## Brief
Rewrite the passage of the text on non-physical intimacy starting with "As a reminder, intimacy" and going on through "your other half.", with "other half" changed to "partner".

## Text

=== Begin Enclosure ===

Synchronizing your breathing and kissing your beau for six seconds are just a few of the simple intimacy-building tactics that experts swear by. But truth be told, outward displays of affection aren’t the only thing that’ll strengthen your connection. According to sex therapist and TikTok creator Casey Tanner (@queersextherapy), intimacy can be formed on emotional, physical, sensory, or intellectual levels as well. By putting an emphasis on non-physical forms of intimacy, you’re not only deepening your connection, but you’re also proving to the other person that you value your relationship outside the bedroom just as much as you do inside.

As a reminder, intimacy improvement hacks aren’t exactly one size fits all. Feel free to make adjustments to any of these tips as needed, and do what feels most natural for you and your other half.

Acts Of Service

Even if it’s not your partner’s love language, they might still enjoy an act of service every once in a while. Therapist and TikTok creator Logan Cohen (@healinghumanity777) lists doing your significant other’s least favorite chore without telling them as one of 10 things you can do to build non-physical intimacy. Other good deeds the expert suggests include cooking your partner’s favorite meal or performing community service together, but you can also default to other love languages like words of affirmation by giving each other genuine compliments, or even exchanging love letters as if they were a gift.

Sharing Music

TikTok user @butterfly.priestess explains that one of their favorite forms of non-physical intimacy is sharing music with one another, but not in the way you’d think. Though the creator acknowledges that sharing playlists can be “very cute and very intimate,” they advise sharing music in a way that’s “accompanied by the stories in which the music had an impact on you in some way.” To do this, the TikToker suggests having your partner play you a batch of songs that are important to them, and recite a memory they have attached to each song.

Mutual Problem Solving

Casey Tanner recommends presenting your partner with an issue that you can both solve together to create that non-physical bond. “It can be as big as a fight you got in with your boss, or as small as ‘I don’t know what outfit to wear tonight to our date,’ says the expert. “Go to your partner with this problem and ask them genuinely, earnestly for their opinion. Allow them into something that you’re struggling with, big or small, and see how that creates emotional intimacy.”

Reading Out Loud

Another suggestion from @butterfly.priestess is to read out loud to one another. The creator explains why they find this to be such an effective bonding tool, saying, “I feel like it’s such a beautiful expression of this person — I get to hear their voices, I get to hear how they think about characters’ voices, I get to hear how they’re experiencing the novel as they read it, and there’s just something so beautiful about that, and so intimate about that.”

Doing Solo Activities Together

Try welcoming your partner into your solo activities and see what that does for your relationship. Not only will this increase your one-on-one time, but it’ll also invite them into your world. From working out to napping, if it can be done together, it’s worth a shot.

=== End Enclosure ===

## Extracted data
=== Begin Enclosure ===

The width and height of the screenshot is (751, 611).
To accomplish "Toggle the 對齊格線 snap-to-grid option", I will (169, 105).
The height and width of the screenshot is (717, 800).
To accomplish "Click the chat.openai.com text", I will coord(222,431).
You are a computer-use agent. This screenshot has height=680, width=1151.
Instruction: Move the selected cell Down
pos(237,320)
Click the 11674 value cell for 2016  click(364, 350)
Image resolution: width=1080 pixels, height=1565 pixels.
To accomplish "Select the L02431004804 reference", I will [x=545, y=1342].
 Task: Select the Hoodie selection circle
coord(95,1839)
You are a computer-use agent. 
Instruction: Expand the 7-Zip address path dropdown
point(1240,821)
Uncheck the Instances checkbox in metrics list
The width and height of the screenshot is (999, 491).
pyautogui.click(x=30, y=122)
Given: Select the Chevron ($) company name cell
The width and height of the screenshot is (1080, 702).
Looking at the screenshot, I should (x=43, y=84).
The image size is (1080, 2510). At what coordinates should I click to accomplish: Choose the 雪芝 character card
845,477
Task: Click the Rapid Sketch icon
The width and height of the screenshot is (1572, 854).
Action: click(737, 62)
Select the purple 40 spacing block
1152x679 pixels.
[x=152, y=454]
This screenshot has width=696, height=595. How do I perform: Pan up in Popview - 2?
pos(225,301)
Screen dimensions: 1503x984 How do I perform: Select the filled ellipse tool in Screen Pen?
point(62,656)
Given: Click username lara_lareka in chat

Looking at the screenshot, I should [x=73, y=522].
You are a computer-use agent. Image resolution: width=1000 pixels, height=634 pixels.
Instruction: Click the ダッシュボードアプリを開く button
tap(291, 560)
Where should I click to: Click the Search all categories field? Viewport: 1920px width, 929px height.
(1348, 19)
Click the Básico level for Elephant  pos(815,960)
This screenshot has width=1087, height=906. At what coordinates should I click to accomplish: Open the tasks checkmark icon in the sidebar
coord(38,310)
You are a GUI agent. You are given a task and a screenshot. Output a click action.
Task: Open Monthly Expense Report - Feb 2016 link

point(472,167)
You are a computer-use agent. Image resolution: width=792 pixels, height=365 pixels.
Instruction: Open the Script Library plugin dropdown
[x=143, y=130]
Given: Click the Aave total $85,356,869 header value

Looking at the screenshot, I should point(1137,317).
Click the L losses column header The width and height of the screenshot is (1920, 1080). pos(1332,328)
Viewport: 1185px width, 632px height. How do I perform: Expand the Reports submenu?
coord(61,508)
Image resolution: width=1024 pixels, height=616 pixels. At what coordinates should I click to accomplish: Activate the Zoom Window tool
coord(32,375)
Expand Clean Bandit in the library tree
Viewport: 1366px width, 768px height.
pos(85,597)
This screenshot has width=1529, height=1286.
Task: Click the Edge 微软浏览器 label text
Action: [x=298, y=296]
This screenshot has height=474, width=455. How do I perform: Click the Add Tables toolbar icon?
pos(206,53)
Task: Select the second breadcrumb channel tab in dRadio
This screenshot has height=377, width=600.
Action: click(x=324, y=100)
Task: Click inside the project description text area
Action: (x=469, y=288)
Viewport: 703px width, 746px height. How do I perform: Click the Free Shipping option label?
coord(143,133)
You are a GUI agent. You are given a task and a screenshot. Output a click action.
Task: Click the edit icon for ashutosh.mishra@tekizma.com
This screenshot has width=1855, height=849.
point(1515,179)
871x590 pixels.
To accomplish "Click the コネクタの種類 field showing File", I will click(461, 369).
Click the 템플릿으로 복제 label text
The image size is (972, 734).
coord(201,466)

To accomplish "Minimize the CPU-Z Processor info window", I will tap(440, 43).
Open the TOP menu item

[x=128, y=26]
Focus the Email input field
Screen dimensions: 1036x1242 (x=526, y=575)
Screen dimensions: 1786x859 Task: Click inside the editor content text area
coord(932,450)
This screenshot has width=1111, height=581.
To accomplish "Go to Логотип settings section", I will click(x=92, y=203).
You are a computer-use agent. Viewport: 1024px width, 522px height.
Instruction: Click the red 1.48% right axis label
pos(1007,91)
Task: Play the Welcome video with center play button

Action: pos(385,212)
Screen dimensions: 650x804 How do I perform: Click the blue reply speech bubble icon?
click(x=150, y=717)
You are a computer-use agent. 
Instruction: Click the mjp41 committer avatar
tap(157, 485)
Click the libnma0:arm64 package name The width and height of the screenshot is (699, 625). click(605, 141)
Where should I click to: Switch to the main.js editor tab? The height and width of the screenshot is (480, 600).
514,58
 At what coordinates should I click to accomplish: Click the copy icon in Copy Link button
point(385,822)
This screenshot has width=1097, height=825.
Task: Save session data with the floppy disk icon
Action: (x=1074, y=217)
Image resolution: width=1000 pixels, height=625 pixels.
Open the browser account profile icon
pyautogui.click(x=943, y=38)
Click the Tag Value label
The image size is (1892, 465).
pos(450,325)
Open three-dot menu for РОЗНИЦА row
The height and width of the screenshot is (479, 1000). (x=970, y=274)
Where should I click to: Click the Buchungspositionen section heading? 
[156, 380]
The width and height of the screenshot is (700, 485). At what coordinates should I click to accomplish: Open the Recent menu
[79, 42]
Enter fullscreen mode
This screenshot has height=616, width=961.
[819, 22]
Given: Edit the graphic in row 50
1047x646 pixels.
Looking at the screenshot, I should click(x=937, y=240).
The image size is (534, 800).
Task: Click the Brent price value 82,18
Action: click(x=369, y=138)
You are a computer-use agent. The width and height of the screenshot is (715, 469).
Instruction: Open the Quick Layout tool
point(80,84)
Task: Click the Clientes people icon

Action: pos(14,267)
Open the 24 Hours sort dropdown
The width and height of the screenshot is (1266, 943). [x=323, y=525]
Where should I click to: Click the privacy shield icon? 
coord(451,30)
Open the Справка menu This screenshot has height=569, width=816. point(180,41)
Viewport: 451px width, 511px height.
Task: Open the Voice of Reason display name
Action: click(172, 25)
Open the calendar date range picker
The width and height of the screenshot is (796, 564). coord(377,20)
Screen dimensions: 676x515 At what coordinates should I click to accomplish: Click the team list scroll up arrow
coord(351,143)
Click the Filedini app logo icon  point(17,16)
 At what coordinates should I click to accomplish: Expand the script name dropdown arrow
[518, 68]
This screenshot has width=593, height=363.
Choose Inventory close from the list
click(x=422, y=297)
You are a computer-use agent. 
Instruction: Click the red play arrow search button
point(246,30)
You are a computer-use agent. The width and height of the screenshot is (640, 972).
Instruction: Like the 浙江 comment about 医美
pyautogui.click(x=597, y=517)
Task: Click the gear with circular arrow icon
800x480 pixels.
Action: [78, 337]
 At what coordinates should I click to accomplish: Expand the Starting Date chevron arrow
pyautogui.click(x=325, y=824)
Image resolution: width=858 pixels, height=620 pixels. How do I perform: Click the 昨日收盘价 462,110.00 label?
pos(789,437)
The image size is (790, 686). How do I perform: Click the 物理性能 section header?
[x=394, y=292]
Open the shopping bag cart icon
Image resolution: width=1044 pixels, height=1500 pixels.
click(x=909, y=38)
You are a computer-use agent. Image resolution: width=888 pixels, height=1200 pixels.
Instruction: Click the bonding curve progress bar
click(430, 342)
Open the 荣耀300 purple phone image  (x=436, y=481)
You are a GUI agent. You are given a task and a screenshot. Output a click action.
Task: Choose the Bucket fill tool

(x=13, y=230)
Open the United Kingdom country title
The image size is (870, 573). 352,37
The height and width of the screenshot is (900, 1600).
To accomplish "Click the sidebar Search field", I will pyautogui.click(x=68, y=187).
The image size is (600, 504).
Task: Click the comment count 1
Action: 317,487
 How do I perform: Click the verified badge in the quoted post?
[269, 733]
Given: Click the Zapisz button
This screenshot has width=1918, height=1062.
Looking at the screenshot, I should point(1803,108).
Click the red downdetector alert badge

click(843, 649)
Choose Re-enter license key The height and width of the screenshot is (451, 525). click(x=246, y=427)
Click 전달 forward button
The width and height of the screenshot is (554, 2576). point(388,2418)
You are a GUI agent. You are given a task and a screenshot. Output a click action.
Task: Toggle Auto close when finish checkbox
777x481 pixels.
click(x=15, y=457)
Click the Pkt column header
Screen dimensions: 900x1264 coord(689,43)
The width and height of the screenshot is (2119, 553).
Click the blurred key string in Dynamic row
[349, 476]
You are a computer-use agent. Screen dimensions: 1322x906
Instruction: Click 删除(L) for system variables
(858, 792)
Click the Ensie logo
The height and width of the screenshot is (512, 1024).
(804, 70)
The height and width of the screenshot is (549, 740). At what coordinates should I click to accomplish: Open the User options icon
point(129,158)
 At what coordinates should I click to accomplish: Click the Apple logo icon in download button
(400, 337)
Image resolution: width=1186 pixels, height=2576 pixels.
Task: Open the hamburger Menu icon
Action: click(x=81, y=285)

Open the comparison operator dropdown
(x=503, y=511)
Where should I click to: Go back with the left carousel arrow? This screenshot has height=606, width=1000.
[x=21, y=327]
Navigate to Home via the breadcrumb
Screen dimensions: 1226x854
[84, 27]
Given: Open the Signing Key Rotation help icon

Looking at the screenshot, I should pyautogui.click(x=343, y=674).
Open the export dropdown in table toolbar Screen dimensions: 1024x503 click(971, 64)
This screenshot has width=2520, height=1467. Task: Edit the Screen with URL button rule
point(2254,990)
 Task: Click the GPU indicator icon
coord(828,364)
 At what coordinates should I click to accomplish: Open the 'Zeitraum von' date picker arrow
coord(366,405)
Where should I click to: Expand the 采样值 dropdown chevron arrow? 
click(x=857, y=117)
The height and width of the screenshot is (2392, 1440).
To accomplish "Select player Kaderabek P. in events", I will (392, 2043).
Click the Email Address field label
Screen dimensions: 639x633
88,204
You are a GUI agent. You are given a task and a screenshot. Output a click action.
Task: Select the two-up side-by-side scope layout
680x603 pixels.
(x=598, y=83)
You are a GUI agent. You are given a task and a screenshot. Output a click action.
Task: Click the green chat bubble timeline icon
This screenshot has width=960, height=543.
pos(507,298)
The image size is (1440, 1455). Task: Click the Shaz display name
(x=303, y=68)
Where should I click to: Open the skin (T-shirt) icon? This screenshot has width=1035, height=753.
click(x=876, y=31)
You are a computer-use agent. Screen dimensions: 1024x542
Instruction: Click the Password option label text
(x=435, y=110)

=== End Enclosure ===

## Exercise response
As a reminder, intimacy improvement hacks aren’t exactly one size fits all. Feel free to make adjustments to any of these tips as needed, and do what feels most natural for you and your partner.